My friend Brittany over at Three Years Down has recently started a weekly link-up she calls "Truth-Filled Thursday," in fact, this is her 6th week!
As Brittany says on her post... "The rules are the same as always - express his Word however you feel most inspired, be it simple text, a graphic or drawing. Include the button in your post."
If you would like to participate in this link-up (which is awesome) go to her page and link-up. Let me know if you participate as I would LOVE to read your post!
Here is my set of verses for this week... For those of you who read my blog and are also participating in the Proverbs 31 summer study through Good Morning Girls, you should recognize this as today's verses.

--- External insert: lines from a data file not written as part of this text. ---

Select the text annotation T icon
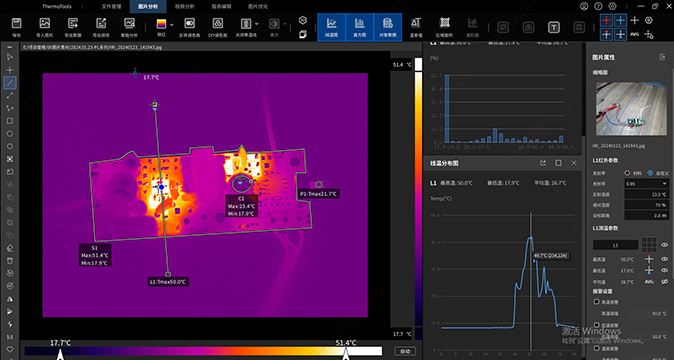The image size is (674, 360). (554, 27)
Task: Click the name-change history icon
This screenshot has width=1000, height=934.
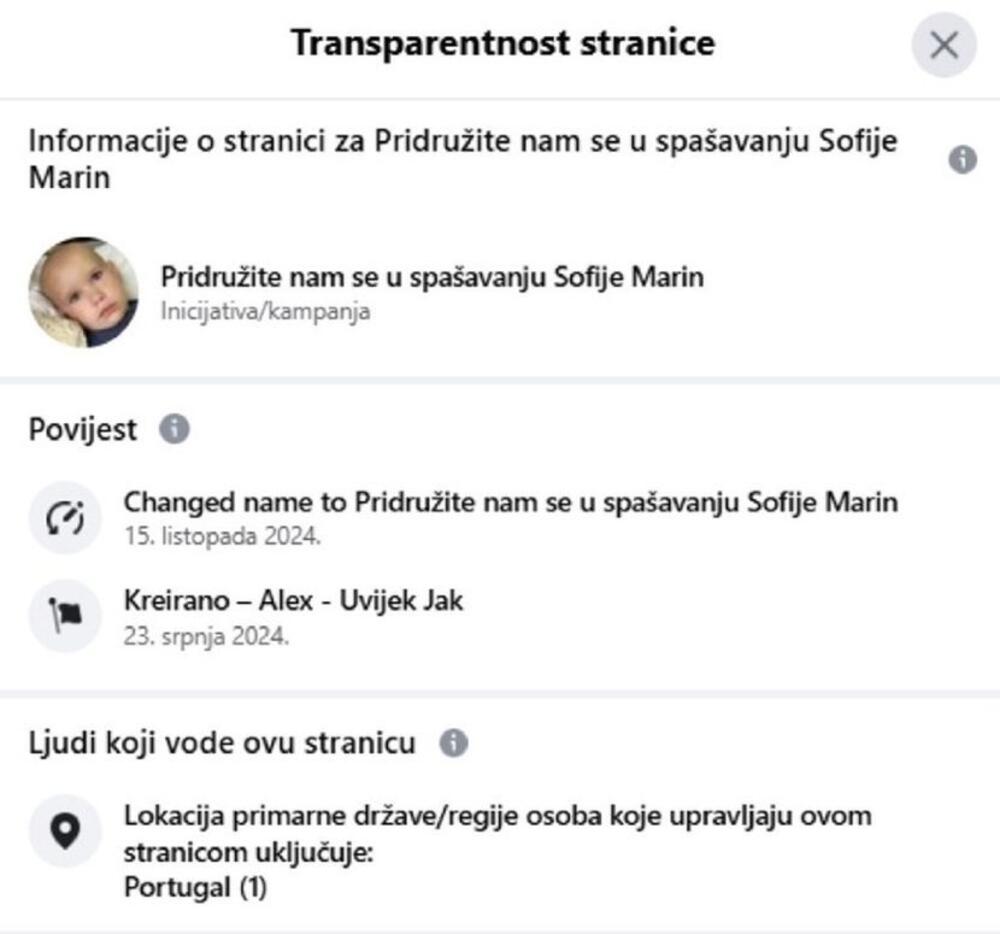Action: pos(65,516)
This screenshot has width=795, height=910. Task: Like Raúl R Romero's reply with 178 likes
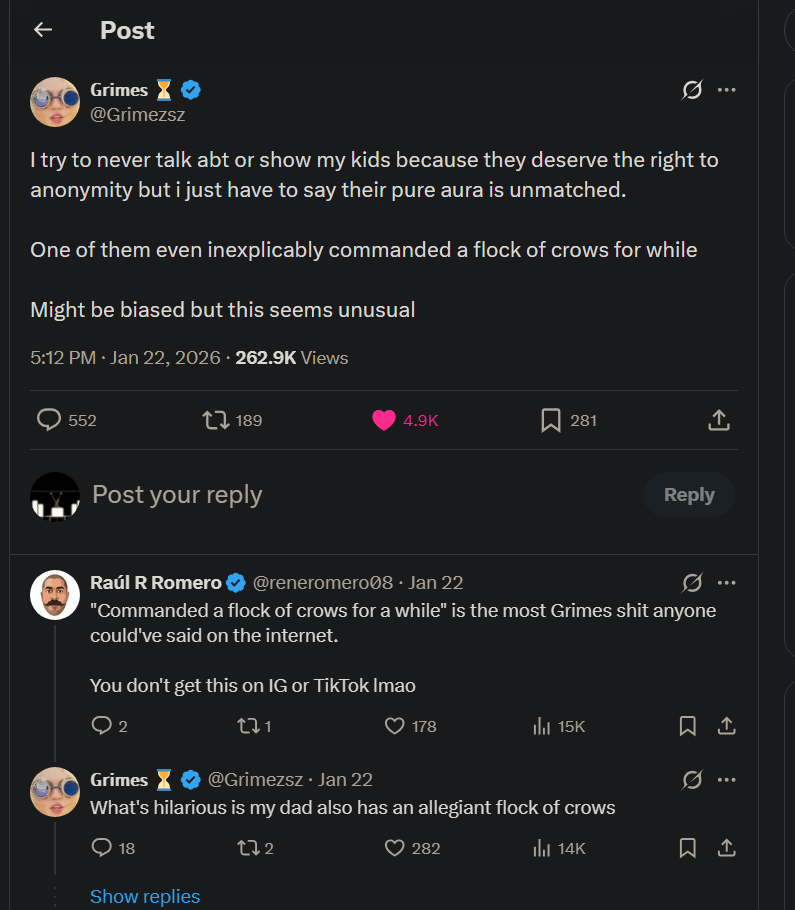point(395,726)
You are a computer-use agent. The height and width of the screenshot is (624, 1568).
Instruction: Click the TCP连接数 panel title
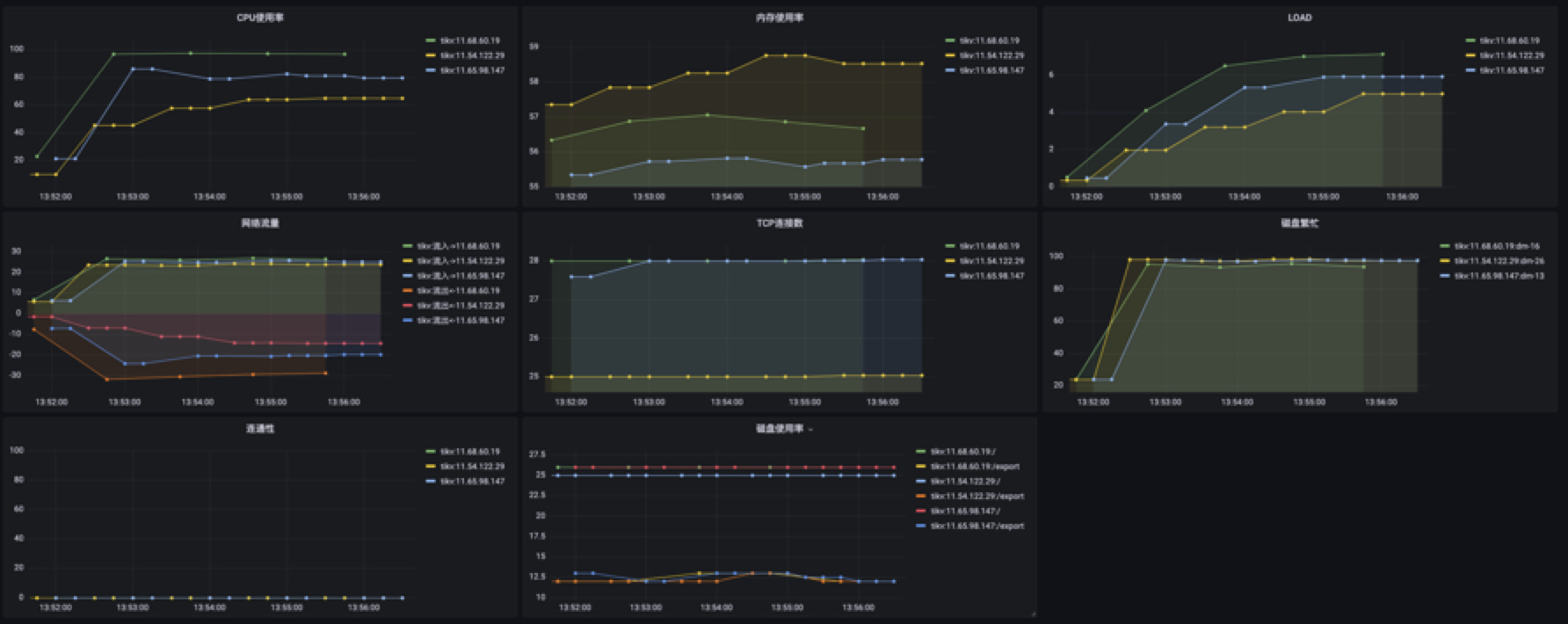(x=780, y=223)
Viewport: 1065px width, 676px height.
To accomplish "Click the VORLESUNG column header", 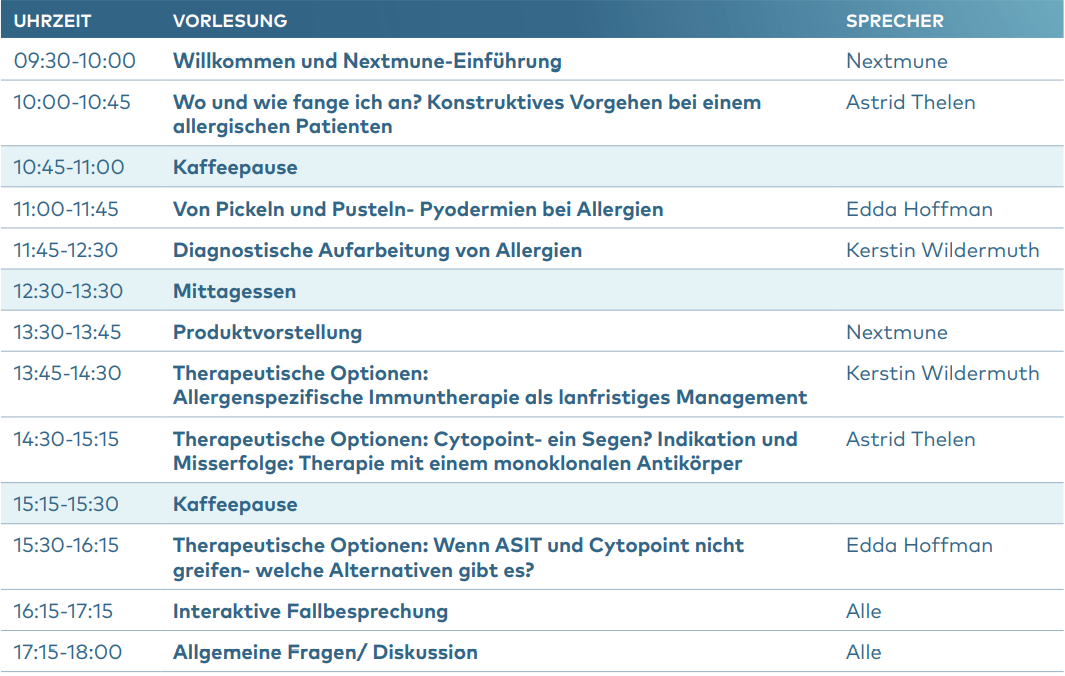I will tap(230, 21).
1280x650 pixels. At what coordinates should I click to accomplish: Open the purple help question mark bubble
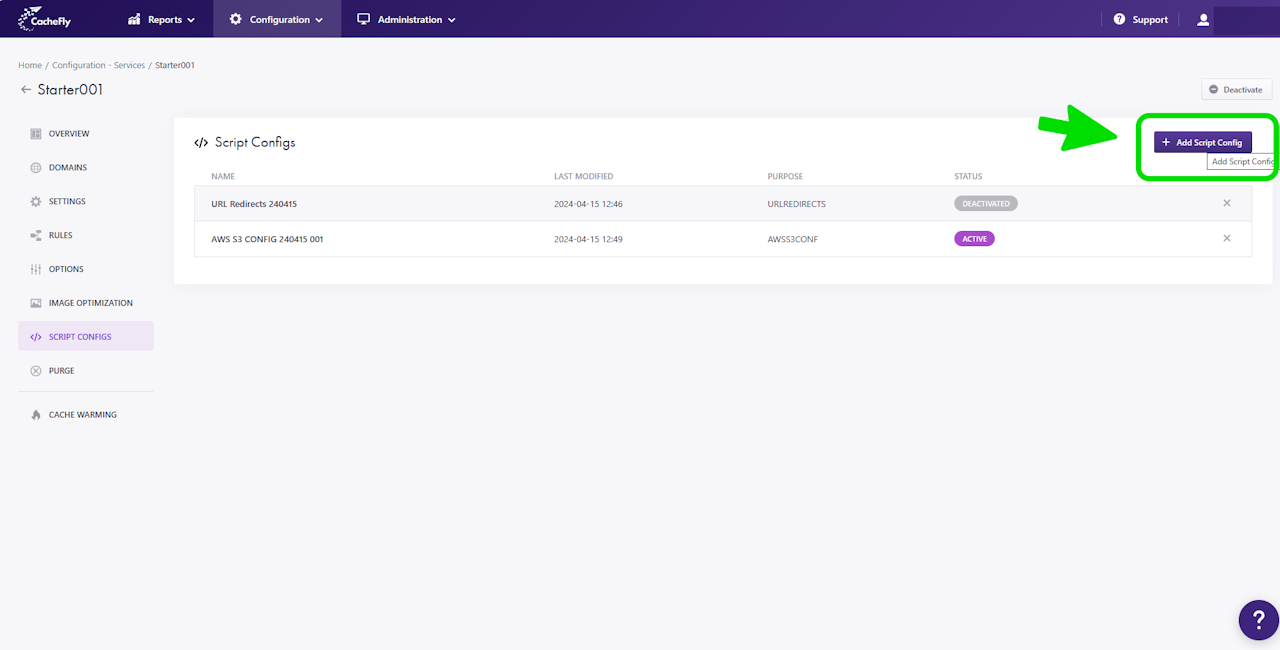[x=1258, y=620]
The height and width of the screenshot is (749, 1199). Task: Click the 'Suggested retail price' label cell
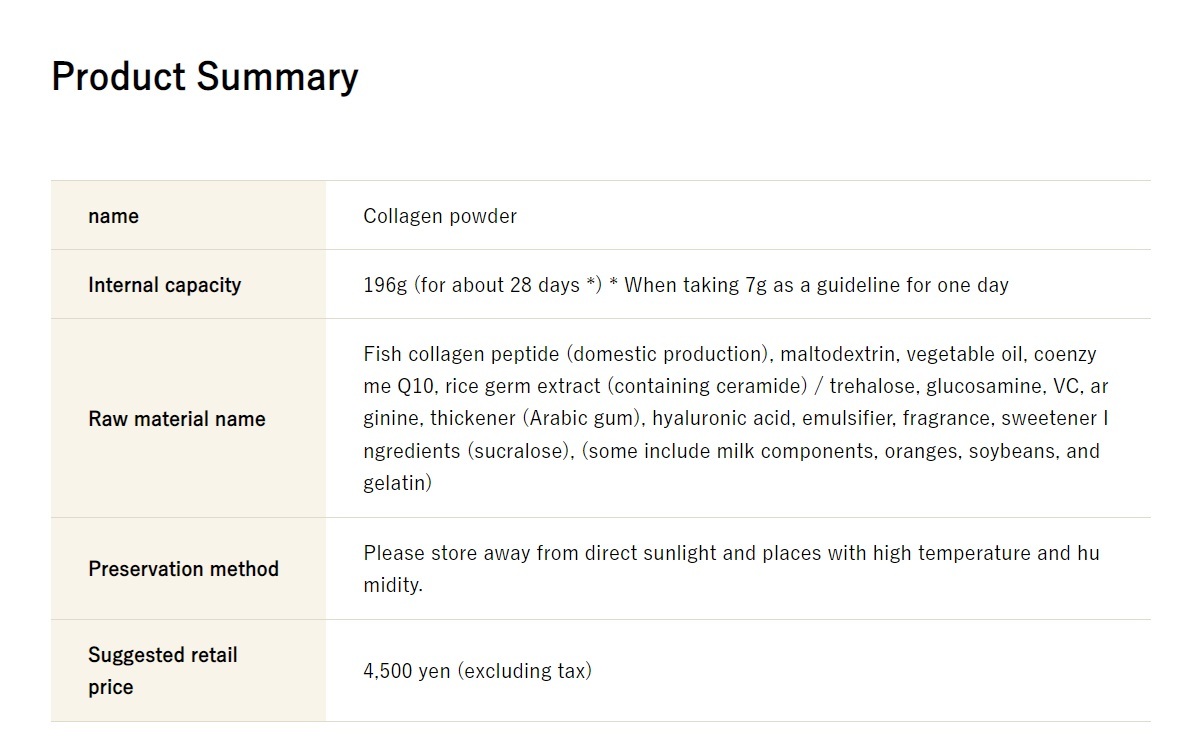[188, 670]
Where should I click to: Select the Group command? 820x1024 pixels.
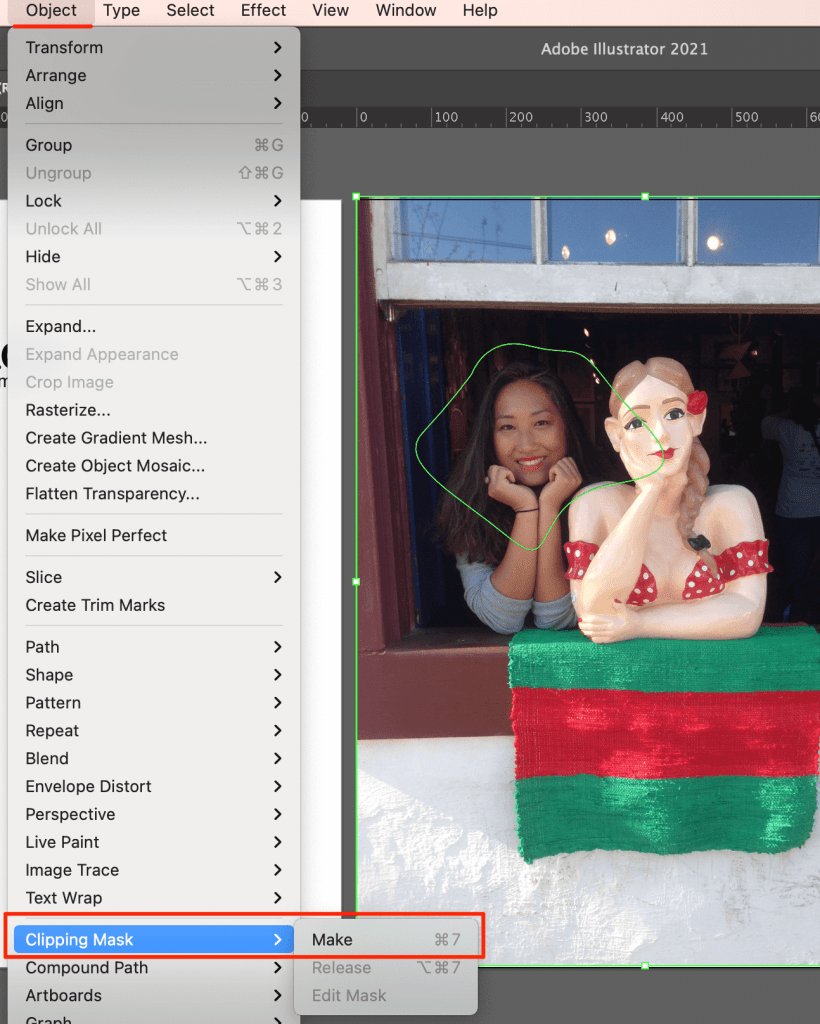tap(49, 145)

"look here, you who say, "today or tomorrow we are going to a certain town and will stay there a year. We will do business there and make a profit." How do you know what your life will be like tomorrow? Your life is like the morning fog - it's here a little while, then it's gone. What you ought to say is, "if the Lord wants us to, we will live and do this or that."
- James 4:13-15
This set of verses really spoke to me that we should not put things off to tomorrow. Tomorrow is uncertain. While this is nothing new to me, I felt like it was timely to read these verses today. It reminded me that if there is something that God is speaking to me to do, I should do it now and today, and I should not wait. Applying this message to my life I came up with this simple line... I need to stop procrastinating on living my life! I need to stop putting things off. It has been VERY hard for me to not procrastinate on my life, largely because I am post-law school limbo while I try to pass this stupid Bar exam. Most attorneys don't want to hire me as an assistant, because they figure I will be gone when I pass (which isn't really true... have you been out in this economy?) and most other jobs worry that I am too "overqualified" and that once I find a job that I truly want, ie. in the legal field, that I will be fast out the door. Which is more true in looking at these two circumstances. Obviously. With my life being in limbo I am kind of putting things off to tomorrow, saying things like, I will do that "once I pass..." or "once this happens, then this can happen..." I need to stop putting off things to tomorrow. Granted, some of the things I can't do until I have passed, but other things I can.